I paused a moment and then went on. "With Tom it had always been when he wanted it. When he finished he went to sleep and left me feeling like a cheap whore that he just paid for to get his rocks off. In the beginning he used to leave me frustrated. But after a while, I became so bored with the idea of having sex with him that he didn't even get me excited enough to be left frustrated. Sexually, I felt nothing at all. I could have been a eunuch as far as he was concerned. But I had never experienced anyone else so I thought that perhaps it might be that there was something wrong with me. I had a couple of girlfriends over one day and asked them about it. They both had the same suggestion. Leave Tom. Go and find someone who knew how to treat a woman and make her feel like a total human being."

I looked up for a second and then went on. "I was too stubborn to take their advice right away. I had forced myself to believe that I loved my husband. Finally it got to be too much for me. I had to leave, I had no choice. But I did have every intention of coming back to him. But I wanted to find out what real love-making was all about. I stayed at a friend's apartment for a few days. In those few days, I learned and experienced more sex than in all the years that I had gone out with Tom. But I knew that I could find a way to make Tom see that I was right. One of my friends went over to see him one afternoon and seduced him. She showed him all the things that I wanted him to know, all the things that I thought would-make him love me more, and make me love him more, as well."
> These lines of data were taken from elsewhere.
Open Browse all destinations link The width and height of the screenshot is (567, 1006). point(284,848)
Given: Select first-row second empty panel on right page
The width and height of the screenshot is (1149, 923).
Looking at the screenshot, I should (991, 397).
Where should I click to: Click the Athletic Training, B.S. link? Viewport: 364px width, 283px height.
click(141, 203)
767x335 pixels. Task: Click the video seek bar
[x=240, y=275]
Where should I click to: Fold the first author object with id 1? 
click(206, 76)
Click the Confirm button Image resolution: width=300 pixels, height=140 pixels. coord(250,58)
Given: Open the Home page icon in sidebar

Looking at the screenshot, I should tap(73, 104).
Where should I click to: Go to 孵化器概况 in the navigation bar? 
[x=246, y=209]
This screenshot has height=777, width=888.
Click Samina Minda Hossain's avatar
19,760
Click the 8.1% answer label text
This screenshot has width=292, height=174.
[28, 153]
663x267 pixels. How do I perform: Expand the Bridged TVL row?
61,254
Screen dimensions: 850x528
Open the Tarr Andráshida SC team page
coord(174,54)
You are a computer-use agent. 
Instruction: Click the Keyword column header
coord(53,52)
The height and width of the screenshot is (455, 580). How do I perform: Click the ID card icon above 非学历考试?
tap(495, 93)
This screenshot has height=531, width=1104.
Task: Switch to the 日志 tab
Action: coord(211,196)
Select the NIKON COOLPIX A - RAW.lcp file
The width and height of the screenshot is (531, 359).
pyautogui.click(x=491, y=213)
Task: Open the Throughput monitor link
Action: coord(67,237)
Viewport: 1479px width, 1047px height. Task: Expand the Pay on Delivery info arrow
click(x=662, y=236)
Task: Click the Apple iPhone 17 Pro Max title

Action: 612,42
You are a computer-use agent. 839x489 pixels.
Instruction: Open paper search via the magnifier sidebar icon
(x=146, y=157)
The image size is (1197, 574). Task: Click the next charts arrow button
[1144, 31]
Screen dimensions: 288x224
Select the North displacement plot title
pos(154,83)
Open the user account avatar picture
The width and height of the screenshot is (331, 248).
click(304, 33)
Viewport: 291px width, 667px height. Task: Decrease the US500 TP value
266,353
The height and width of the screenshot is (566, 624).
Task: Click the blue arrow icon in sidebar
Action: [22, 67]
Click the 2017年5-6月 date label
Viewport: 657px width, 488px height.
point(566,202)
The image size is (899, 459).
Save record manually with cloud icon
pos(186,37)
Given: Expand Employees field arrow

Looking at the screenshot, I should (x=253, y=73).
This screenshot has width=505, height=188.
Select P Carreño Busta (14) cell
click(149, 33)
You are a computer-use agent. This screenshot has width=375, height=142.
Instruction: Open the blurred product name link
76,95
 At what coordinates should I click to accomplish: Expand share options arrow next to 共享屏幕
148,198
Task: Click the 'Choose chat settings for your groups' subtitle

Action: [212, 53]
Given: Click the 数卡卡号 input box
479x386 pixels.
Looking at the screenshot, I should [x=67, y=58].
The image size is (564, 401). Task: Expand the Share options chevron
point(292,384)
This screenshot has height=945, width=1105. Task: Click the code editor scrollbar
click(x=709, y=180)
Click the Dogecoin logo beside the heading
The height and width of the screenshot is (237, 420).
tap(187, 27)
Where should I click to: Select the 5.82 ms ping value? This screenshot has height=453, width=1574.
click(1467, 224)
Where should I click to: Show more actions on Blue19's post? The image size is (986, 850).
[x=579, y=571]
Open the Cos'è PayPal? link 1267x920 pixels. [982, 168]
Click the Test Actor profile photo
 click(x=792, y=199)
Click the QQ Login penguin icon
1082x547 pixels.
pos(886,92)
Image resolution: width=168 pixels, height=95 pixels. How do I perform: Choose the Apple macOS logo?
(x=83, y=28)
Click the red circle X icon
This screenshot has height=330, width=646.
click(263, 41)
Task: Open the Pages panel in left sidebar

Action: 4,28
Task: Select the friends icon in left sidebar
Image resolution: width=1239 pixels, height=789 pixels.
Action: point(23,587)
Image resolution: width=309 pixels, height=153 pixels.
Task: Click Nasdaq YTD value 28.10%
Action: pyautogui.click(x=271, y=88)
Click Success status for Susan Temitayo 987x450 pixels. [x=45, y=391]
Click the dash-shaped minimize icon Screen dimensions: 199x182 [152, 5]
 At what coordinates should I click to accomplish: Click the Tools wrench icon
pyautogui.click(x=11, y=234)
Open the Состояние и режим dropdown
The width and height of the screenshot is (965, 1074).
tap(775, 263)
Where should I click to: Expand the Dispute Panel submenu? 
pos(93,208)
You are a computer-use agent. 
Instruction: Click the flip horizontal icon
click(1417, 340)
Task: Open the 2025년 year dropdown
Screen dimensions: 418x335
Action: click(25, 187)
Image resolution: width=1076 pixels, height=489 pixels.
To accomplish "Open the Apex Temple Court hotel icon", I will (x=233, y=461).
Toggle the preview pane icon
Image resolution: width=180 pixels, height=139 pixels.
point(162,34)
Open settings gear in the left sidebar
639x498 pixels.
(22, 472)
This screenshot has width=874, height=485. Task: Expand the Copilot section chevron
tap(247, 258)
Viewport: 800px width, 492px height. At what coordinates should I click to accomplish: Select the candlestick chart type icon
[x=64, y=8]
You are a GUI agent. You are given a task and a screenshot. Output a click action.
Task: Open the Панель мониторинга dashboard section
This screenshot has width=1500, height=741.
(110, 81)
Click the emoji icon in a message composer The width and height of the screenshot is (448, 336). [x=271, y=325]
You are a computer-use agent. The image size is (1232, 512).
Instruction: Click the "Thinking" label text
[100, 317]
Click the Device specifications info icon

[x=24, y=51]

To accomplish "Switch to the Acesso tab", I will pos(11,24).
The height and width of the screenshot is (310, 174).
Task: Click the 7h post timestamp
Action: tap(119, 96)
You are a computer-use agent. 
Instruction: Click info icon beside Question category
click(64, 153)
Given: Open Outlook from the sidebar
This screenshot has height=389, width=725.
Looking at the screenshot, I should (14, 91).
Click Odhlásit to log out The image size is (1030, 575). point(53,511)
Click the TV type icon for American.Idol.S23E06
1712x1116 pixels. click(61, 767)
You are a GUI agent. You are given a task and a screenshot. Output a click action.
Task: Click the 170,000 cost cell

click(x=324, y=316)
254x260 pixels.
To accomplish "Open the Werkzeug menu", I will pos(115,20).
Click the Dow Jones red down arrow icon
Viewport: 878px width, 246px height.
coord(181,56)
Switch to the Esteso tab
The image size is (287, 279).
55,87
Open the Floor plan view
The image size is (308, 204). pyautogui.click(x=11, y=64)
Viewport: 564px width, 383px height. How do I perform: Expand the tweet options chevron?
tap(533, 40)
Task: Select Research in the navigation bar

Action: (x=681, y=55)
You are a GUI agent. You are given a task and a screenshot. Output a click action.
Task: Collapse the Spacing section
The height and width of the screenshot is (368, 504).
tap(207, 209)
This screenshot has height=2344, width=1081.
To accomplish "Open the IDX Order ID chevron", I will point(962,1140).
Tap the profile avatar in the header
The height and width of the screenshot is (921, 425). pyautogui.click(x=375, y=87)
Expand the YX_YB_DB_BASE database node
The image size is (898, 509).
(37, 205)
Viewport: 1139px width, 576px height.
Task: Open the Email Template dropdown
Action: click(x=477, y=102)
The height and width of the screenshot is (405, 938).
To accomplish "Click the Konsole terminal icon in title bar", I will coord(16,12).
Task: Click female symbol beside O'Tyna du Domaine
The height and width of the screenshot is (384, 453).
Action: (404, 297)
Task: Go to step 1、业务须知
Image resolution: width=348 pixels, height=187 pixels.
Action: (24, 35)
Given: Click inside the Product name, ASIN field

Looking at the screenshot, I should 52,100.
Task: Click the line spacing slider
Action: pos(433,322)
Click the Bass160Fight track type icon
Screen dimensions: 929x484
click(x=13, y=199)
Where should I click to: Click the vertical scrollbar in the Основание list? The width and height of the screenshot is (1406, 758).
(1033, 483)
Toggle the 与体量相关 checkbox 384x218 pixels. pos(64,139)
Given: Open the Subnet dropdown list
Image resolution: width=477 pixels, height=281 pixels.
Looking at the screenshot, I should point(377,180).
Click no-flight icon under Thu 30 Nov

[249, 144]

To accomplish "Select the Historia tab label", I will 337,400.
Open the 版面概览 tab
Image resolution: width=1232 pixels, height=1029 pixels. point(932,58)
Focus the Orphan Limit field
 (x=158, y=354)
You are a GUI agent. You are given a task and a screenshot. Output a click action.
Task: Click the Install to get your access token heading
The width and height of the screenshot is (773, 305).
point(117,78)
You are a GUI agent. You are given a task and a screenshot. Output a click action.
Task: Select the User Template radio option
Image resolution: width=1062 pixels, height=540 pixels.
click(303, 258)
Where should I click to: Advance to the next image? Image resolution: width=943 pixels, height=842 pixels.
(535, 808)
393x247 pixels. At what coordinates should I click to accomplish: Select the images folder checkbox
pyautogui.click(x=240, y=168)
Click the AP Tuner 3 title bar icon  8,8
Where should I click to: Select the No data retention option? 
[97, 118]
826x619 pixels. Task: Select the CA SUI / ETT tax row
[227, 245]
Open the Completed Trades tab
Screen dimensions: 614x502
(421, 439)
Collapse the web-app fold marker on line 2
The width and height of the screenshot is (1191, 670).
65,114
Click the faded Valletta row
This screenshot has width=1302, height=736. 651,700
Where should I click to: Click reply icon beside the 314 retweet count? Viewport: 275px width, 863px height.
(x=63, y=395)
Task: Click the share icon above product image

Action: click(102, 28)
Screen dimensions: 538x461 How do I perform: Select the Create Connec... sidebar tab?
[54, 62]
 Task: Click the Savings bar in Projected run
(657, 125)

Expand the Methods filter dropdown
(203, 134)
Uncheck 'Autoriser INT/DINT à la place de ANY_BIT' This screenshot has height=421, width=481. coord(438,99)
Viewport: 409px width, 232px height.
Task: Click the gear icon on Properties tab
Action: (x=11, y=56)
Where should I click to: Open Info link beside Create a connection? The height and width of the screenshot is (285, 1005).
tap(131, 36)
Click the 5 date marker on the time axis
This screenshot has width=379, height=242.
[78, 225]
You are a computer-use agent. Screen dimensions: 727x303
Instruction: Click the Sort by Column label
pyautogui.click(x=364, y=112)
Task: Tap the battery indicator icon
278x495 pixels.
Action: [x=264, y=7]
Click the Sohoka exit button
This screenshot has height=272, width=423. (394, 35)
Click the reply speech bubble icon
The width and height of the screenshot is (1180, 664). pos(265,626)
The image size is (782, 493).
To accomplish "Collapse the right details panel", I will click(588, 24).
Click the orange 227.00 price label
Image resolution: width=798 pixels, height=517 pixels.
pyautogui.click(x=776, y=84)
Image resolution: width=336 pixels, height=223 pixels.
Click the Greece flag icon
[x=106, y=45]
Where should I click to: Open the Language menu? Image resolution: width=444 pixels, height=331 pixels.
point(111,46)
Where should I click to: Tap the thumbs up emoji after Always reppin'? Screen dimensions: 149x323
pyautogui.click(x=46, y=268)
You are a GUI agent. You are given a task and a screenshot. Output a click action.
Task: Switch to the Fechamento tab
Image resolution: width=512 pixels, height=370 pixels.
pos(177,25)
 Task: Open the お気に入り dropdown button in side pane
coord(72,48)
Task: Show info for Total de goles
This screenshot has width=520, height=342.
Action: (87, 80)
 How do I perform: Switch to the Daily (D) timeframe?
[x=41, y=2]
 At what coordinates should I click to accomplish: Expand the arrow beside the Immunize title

He interrupted me there. "Did it work?"

"It did to a point. When I went back to him we made love wildly for hours and hours. I loved every second of it I thought for sure that all our problems were solved and everything would turn out wonderful for us the rest of our lives."

"But Tom thought otherwise?"

"No, not really. I think that he thought that everything was going to be fine also."

"But what was the reason for wanting an annulment if both of you thought that your marriage was going to work out?"

"The reason was, and is, that after being so obsessed with the sexual problems that I had had with him, I failed to realize that there was more to it than just that. I realized that I didn't really love him. I had just been saying it for so many years that I had begun to believe it myself. And I don't think that he really loves me either. But today was the clincher. He called me up and asked me to meet him downtown so he could tell me that he was seeing other women. I wasn't surprised, I felt the same way about other men, although I hadn't seen any other men since I came home about a month ago. He asked me if I would mind having an open marriage. Do you know what that is, John? An open marriage would allow me to go out and fuck whoever I wanted to whenever I wanted to, and he could do the same."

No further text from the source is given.